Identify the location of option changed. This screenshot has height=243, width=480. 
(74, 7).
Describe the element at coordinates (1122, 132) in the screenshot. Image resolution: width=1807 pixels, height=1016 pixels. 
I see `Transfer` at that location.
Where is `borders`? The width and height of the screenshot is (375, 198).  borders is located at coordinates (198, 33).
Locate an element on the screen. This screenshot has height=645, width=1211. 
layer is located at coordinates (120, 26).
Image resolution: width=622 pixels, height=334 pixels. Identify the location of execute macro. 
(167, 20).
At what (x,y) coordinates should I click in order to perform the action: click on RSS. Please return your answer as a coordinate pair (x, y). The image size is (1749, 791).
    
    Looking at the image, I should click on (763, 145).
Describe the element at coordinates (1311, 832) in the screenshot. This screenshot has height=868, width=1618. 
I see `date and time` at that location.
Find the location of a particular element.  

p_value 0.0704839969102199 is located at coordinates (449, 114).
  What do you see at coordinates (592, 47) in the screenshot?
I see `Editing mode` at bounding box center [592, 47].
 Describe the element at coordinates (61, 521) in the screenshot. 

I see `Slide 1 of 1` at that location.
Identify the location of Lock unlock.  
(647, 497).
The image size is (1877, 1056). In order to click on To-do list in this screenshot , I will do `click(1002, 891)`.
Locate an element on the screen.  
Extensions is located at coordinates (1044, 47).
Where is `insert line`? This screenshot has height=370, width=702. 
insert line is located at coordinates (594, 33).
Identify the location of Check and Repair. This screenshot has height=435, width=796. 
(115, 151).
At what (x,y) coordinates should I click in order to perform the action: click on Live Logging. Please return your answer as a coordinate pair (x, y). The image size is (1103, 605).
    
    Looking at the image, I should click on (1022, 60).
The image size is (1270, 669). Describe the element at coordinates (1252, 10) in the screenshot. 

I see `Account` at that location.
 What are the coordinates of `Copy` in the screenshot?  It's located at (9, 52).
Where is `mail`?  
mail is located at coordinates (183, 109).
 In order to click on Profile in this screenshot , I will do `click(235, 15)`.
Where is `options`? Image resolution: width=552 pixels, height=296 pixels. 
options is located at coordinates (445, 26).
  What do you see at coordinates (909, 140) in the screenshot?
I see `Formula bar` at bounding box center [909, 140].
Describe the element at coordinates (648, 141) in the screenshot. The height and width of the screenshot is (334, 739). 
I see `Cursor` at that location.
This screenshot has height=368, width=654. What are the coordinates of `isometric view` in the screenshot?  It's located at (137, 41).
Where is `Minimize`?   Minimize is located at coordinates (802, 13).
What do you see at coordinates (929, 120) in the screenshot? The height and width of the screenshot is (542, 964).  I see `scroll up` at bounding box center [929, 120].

..............................

▸ WHAT TO WORK ON
Reproduce the records word for word, starting at the line that contains "The image size is (1270, 669)." and stopping after the last line of the records.

▸ RESULT OF THE TASK
The image size is (1270, 669). Describe the element at coordinates (1252, 10) in the screenshot. 

I see `Account` at that location.
 What are the coordinates of `Copy` in the screenshot?  It's located at (9, 52).
Where is `mail`?  
mail is located at coordinates (183, 109).
 In order to click on Profile in this screenshot , I will do `click(235, 15)`.
Where is `options`? Image resolution: width=552 pixels, height=296 pixels. 
options is located at coordinates (445, 26).
  What do you see at coordinates (909, 140) in the screenshot?
I see `Formula bar` at bounding box center [909, 140].
Describe the element at coordinates (648, 141) in the screenshot. The height and width of the screenshot is (334, 739). 
I see `Cursor` at that location.
This screenshot has height=368, width=654. What are the coordinates of `isometric view` in the screenshot?  It's located at (137, 41).
Where is `Minimize`?   Minimize is located at coordinates (802, 13).
What do you see at coordinates (929, 120) in the screenshot? The height and width of the screenshot is (542, 964).  I see `scroll up` at bounding box center [929, 120].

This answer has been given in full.